Las andulías de Bras
Ayer, en nuestro diario paseo a orillas del Eo observamos a las golondrinas (andulías en el Occidente asturiano), revoloteando amontonadas sobre nuestras cabezas, como si no supieran muy bien qué derrotero tomar. Esa fue mi primera impresión. Después, sin pensarlo demasiado, me di cuenta de que habían llegado paulatinamente a nuestras tierras entre marzo y abril. Aparecieron casi de repente, volando ágiles por los sembrados, calles y caminos; pero estoy seguro de que no vinieron en falúa. Tampoco tengo conocimiento de que se hubiesen detenido en ninguna frontera a enseñar papeles. Ni siquiera, algunas, a mostrar la anilla amarrada en sus frágiles patitas, para acreditar su procedencia. Y, sin embargo, aquí están.
Mi amigo Bras, que es muy exagerado él y que, mucho antes de que existiera la inteligencia artificial que tantos quebraderos de cabeza nos empieza a dar y más que nos dará, ya lo sabía casi todo.
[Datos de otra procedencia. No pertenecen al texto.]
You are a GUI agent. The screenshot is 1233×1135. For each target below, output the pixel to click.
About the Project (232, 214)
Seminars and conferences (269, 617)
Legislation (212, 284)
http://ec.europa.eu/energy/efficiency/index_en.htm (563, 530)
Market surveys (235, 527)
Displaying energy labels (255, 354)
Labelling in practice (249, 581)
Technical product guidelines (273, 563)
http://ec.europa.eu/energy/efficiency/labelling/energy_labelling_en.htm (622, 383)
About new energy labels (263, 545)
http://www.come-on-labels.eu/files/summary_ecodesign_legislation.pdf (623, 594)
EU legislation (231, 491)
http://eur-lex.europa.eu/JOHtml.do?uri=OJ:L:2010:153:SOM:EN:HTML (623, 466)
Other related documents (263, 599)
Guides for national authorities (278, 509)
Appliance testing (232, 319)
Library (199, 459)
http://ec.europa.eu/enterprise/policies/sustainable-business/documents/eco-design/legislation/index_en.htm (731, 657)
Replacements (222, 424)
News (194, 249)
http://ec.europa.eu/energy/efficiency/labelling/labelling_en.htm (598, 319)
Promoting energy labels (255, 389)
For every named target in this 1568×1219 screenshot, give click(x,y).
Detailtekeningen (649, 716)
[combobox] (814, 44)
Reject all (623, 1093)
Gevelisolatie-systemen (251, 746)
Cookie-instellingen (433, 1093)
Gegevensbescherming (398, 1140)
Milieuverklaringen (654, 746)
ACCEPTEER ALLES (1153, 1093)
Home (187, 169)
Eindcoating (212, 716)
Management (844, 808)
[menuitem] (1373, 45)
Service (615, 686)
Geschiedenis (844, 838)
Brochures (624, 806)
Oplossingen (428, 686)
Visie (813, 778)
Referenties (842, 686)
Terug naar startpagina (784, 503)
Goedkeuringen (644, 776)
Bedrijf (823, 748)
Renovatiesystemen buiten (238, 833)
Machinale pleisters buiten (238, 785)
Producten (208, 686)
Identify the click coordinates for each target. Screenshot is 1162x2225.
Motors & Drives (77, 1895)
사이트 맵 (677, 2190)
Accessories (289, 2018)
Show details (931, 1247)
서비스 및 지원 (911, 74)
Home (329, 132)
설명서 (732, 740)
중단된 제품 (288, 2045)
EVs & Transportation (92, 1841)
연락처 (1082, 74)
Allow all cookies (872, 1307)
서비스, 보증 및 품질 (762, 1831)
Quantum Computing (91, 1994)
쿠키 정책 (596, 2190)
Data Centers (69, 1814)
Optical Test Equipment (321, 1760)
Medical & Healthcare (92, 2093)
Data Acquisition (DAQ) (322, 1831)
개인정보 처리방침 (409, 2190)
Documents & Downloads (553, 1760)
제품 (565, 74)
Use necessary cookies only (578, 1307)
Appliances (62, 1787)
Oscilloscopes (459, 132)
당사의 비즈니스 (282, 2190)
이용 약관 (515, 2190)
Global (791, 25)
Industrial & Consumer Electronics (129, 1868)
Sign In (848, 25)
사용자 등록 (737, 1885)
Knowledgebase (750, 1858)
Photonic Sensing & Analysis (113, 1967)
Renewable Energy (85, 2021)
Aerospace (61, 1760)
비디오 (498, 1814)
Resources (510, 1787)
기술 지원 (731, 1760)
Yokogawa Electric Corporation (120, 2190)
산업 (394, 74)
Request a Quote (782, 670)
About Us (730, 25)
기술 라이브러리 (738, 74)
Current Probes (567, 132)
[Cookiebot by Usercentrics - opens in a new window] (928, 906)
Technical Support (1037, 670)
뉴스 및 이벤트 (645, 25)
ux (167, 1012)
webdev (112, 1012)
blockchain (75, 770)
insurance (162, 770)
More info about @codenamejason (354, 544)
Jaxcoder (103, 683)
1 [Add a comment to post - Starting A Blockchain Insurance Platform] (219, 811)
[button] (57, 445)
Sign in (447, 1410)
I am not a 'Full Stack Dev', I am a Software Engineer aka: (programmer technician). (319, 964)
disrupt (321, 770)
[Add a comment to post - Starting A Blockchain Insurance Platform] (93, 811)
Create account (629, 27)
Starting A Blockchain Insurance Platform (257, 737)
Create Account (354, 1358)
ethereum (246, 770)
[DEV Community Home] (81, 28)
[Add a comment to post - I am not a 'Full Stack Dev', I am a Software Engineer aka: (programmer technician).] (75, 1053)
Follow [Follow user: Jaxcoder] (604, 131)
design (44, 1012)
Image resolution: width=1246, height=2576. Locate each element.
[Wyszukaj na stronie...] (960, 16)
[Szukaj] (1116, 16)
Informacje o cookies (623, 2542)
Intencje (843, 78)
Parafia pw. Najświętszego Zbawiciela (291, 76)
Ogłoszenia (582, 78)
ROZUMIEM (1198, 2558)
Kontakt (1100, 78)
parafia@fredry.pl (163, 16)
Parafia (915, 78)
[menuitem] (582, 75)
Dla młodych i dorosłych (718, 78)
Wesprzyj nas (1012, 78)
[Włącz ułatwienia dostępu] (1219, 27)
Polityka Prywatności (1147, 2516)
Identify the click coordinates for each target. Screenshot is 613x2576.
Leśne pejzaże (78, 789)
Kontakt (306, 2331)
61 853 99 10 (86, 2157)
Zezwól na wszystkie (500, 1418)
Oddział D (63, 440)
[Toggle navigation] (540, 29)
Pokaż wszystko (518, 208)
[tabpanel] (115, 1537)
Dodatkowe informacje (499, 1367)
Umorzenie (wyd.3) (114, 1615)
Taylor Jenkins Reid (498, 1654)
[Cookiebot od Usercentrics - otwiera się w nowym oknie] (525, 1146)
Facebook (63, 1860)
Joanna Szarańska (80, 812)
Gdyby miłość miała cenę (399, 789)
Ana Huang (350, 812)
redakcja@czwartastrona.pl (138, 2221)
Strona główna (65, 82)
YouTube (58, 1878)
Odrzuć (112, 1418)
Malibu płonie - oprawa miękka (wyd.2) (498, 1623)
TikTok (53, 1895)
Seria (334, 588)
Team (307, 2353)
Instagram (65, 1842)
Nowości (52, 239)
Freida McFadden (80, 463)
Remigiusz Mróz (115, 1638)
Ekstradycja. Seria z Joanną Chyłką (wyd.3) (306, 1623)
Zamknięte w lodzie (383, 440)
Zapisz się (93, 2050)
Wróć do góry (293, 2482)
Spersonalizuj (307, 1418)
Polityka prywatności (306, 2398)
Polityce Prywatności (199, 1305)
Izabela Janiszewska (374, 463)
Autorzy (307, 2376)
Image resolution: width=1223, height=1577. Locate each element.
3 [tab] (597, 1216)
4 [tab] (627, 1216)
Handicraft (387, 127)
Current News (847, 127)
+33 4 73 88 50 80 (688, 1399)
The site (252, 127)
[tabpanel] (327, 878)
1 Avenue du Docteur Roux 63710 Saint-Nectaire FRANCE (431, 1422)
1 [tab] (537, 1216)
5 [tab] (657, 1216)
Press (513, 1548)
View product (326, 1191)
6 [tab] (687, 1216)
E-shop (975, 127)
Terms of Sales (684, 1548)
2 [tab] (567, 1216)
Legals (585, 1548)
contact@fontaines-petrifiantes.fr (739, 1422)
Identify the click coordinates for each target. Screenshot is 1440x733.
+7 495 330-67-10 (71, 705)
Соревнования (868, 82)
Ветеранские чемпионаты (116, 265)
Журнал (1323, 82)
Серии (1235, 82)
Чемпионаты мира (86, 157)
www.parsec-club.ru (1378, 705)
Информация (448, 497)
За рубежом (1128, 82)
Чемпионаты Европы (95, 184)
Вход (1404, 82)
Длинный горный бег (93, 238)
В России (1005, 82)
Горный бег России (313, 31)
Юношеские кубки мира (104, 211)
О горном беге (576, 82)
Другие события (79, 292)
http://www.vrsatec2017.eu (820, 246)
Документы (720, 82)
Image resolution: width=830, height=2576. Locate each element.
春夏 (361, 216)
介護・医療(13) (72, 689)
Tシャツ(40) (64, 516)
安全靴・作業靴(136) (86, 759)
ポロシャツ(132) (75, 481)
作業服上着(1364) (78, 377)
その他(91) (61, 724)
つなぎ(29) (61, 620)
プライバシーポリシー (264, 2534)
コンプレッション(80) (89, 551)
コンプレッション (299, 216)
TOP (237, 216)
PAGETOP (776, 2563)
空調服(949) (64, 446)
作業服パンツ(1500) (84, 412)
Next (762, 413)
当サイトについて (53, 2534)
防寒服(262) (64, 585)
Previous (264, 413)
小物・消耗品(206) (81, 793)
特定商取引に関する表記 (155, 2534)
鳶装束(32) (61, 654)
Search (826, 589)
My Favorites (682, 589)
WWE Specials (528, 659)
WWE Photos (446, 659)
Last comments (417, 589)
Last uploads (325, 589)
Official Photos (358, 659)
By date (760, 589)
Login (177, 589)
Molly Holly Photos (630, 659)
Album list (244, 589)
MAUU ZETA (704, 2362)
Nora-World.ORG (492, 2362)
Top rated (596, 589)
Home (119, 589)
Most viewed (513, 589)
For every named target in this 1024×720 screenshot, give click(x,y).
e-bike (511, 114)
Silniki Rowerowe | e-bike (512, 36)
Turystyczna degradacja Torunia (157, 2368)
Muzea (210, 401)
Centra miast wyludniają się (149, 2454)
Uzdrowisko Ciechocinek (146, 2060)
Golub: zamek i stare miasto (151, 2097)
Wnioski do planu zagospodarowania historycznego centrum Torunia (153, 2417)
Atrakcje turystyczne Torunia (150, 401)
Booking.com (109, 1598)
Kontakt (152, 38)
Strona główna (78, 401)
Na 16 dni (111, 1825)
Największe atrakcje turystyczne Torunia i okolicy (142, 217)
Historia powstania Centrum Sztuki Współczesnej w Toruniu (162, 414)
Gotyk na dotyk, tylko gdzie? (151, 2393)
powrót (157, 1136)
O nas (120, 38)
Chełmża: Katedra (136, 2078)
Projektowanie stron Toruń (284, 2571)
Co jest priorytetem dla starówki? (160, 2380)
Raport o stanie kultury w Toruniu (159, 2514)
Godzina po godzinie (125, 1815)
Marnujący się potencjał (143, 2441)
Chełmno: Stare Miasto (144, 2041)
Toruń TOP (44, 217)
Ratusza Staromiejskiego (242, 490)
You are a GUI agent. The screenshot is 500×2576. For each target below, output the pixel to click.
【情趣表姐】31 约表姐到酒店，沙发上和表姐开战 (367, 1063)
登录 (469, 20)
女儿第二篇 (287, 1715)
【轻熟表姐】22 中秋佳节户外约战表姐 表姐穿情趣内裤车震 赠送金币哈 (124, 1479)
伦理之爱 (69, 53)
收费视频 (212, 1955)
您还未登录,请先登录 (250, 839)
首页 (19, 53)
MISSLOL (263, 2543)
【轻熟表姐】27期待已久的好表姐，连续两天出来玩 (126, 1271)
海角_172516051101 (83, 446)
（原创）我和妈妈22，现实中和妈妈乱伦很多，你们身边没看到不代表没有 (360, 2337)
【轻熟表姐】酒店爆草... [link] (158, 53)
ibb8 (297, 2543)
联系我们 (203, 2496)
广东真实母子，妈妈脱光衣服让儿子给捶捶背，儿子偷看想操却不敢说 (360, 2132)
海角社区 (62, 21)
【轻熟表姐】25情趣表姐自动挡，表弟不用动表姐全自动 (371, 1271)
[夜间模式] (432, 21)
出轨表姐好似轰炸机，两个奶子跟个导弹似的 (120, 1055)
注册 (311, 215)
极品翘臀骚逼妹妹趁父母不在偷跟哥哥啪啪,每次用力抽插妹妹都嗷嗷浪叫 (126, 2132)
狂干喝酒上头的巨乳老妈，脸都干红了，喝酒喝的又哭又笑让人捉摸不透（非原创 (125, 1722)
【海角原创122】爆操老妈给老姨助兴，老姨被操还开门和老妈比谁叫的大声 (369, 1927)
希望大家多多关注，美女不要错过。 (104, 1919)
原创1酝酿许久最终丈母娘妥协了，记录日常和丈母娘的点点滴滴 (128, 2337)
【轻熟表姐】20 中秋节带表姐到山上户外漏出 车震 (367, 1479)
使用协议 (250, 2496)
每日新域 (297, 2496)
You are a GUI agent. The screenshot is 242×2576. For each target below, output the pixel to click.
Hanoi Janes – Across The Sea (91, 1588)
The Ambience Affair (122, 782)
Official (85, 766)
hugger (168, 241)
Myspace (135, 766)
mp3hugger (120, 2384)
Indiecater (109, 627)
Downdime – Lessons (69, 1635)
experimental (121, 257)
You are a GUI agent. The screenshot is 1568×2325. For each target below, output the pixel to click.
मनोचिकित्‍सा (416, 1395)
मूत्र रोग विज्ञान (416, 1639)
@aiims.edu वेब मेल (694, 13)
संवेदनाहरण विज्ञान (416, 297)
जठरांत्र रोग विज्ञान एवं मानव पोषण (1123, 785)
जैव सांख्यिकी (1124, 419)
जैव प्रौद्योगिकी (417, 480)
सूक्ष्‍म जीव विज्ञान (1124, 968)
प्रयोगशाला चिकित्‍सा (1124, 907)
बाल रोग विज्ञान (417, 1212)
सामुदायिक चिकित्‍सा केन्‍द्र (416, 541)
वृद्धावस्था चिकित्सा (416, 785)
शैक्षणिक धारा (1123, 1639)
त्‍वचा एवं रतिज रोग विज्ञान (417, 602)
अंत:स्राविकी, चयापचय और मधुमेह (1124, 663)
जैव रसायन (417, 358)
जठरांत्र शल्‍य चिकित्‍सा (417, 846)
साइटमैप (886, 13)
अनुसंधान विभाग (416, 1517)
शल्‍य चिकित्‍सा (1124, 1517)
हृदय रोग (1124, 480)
Me explicó que las golondrinas llevan miles de años llegando en primavera y marchándose antes del otoño. En dos mes de viaje se plantan aquí y vuelven para allá.
-Es una especie de traslado que hacen viajando y haciendo deporte al mismo tiempo. Como si fueran en avión, pero sin avión. Vienen a veranear y, de paso, hacen deporte y nos libran de unas cuantas moscas cojoneras, entre otros insectos molestos -Bras es así y así nos lo explica-. Bécquer ya lo decía: «Volverán las oscuras golondrinas...». En sus versos, el regreso de las aves cada primavera servía para hablarnos de aquello que vuelve, amores, venturas y desventuras, aunque nunca vuelva a ser lo mismo.
Bras se quedó un rato callado, mirando al Tesón da Cortada, y finalmente sentenció:
-Estos animalitos se comportan exactamente igual que los humanos. Con una diferencia: siempre salen y vuelven al mismo sitio y repiten el ciclo año tras año y siglo tras siglo.
Y ahí me hizo pensar. Porque los humanos, menos afortunados que las golondrinas, no siempre podemos ir y volver al mismo sitio. Hay quienes tienen que abandonar su tierra huyendo del hambre y las miserias, provocadas por guerras, dictaduras, o, simplemente, tratando de cambiar una vida sin futuro.
Y eso, aunque no tengamos mucha memoria, tampoco nos resulta tan ajeno. Nuestros padres y abuelos también emigraron. Cruzaron mares hacinados y famientos en barcos; cruzaron montañas quedándose parte por el camino. Se fueron a Francia, a Cuba, a México, a Venezuela, incluso a Marruecos y a Argelia y después a Túnez y a Egipto. Unos fueron emigrantes económicos; otros, exiliados políticos. Pero casi todos dejaron detrás una casa, una familia, unos amigos y una tierra que, probablemente, hubieran preferido no abandonar jamás. Llegaron a países donde nadie los conocía. Y alguien tuvo que recibirlos.
Bras volvió a mirar, esta vez hacia la hermosa Salías.
-Entonces -nos dijo-, ¿son muy distintos esos españoles que un día se fueron, porque aquí no podían vivir, de los que hoy llegan porque allí tampoco lo pueden hacer?
Nadie respondió. Las andulías seguían revoloteando sobre nuestras cabezas. Ninguna llevaba papeles. Ninguna parecía preguntarse si aquel cielo era suyo. Ninguna había pedido permiso para buscar un lugar donde vivir. Y pensé que ellas tienen una ventaja sobre muchos seres humanos y es que cuando llega el otoño, saben exactamente a dónde volver.
Hay personas que, cuando llega el otoño de sus vidas, ya no tienen dónde hacerlo. Y quizá, antes de preguntarnos qué hacen aquí los que llegan, deberíamos preguntarnos qué les ocurrió allí para que tuvieran que marcharse. No debemos olvidar que muchos españoles descendemos de personas que, en algún momento, fueron emigrantes, exiliados o refugiados en otro país. Nuestra historia, la de España, ofrece bastante material para devolverle la memoria a quien la haya perdido.
Después, ya podemos hablar de fronteras, de leyes, de inmigración y de todo lo demás. Pero quizá convendría no pasar el carro delante de las vacas y no olvidarnos de que, alguna vez, también nosotros fuimos los que llegábamos.